Rare are the musicals that take on powerful questions of their time and yet are utterly brimming with charm. The Lincoln Center Theater production of South Pacific, directed by Bartlett Sher, does both, with distinction.
This is an American show to its fingertips. Yet it comes as a complete surprise to find that there is only one American in this entire cast, the Hawaiian-born Jodi Kimura, who is perfectly cast as Bloody Mary. The rest look and sound totally American. Most true-to-type of them all are the officers and men of the US Navy, with all the casual swagger and macho poses of popular imagination.
When the Seabees come bursting onto the stage with There is Nothin’ Like a Dame, the testosterone level breaks all records and the show goes into orbit. The smaller ladies chorus makes a quick riposte with I’m Gonna Wash That Man Right Outa My Hair and picks up the cudgels again winningly in Honey Bun after the interval. For Christopher Gattelli’s choreography is breathtakingly creative, riotous yet disciplined.

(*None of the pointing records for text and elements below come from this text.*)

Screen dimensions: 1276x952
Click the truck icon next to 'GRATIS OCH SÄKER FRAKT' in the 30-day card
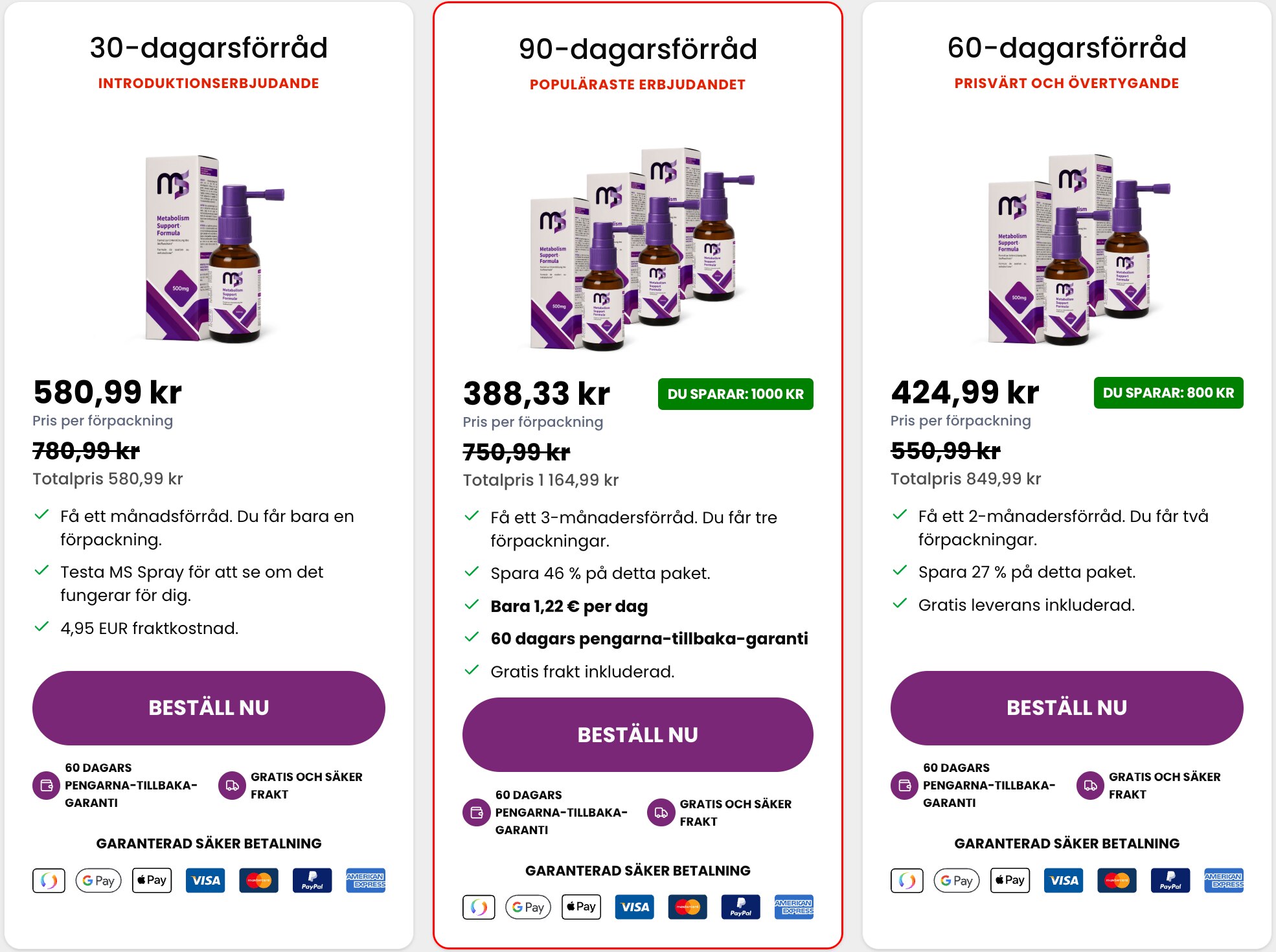[x=231, y=784]
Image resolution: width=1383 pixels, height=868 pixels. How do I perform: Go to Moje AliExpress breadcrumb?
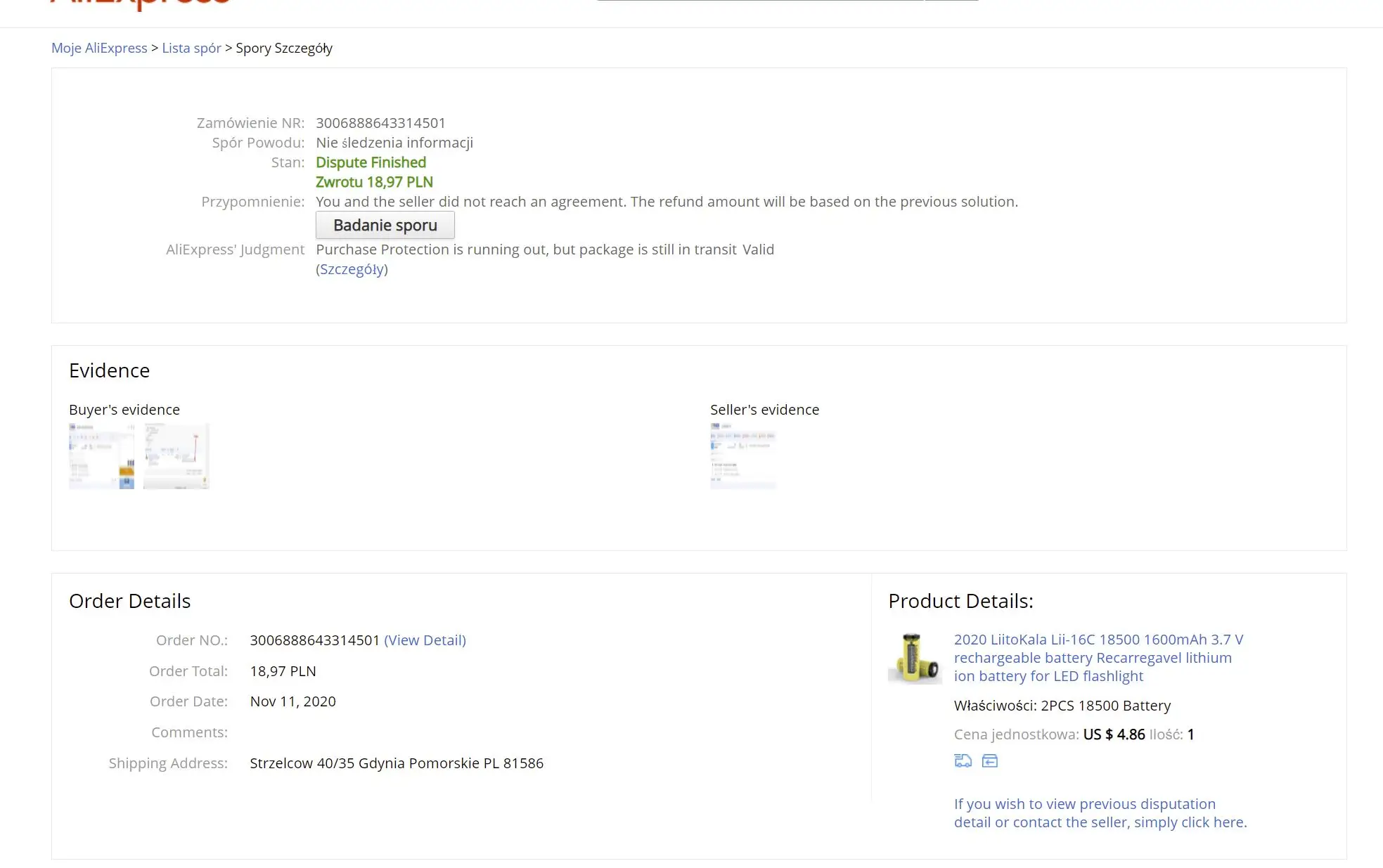99,48
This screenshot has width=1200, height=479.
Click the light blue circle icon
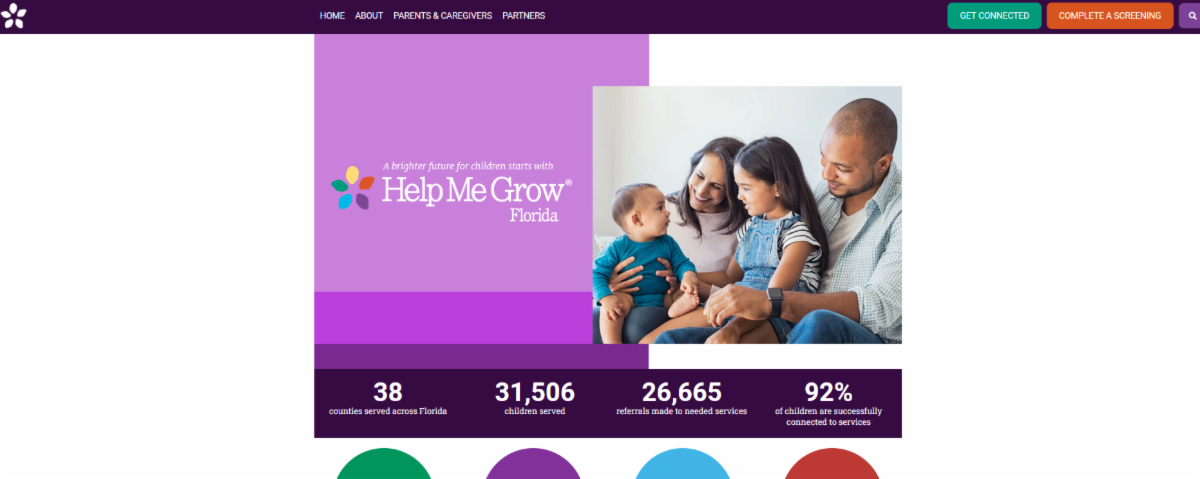tap(683, 464)
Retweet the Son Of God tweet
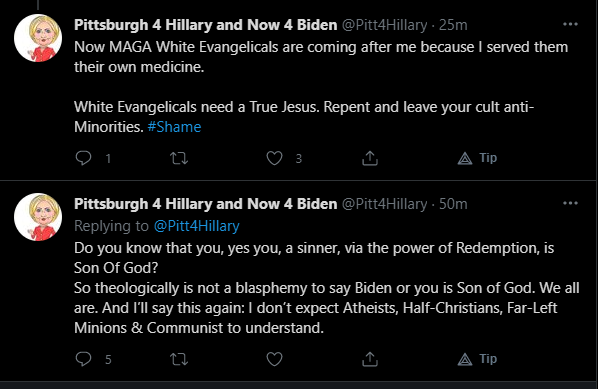Screen dimensions: 598x389 179,359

The New Hebridean island is simply evoked in Michael Yeargan’s sets, with a seascape bathed in Donald Holder’s ‘hot’ lighting and multiple blinds to shade rapid scene-changes. The captain’s office is decorated with a large map of western Polynesia, which further fires faraway fantasies.
The background is may be war in the Pacific, but race also rears its head here. Ensign Nellie Forbush, in love with French planter Emile de Becque, has serious reservations about his two Eurasian children (cutely played on Thursday by Sophia-Rose and Nicholais Kerry), while Lt Joseph Cable wonders how he can take an oriental wife home to the States. The show confronts both problems head on, but tactfully.
Matthew Camelle’s baritone is finely attuned to Emile’s arias: Some Enchanted Evening is romantic, but in This Nearly Was Mine he combines a fiery bite with subtle sarcasm that makes it the hit of the evening.
Samantha Womack as Nellie is the archetypal sweet girl-next-door, an ingénue who is not to be easily swayed. She is a natural creature of the stage. So it is a pity that her soprano never quite resonates fully, which undermines her emotional credibility, for example in A Wonderful Guy.
Daniel Koek’s Cable uses his pleasing tenor intelligently, both in Younger Than Springtime and the sardonically racist You’ve Got To Be Carefully Taught. Elizabeth Chong is his seductive sweetheart, Liat. Alex Ferns is a supercharged Billis, but his rapid accent was unintelligible to all my companions.
Peter McCarthy sustains excellent continuity in his responsive orchestra, who revel in the seemingly endless hits of this exhilarating show. Please don’t miss it.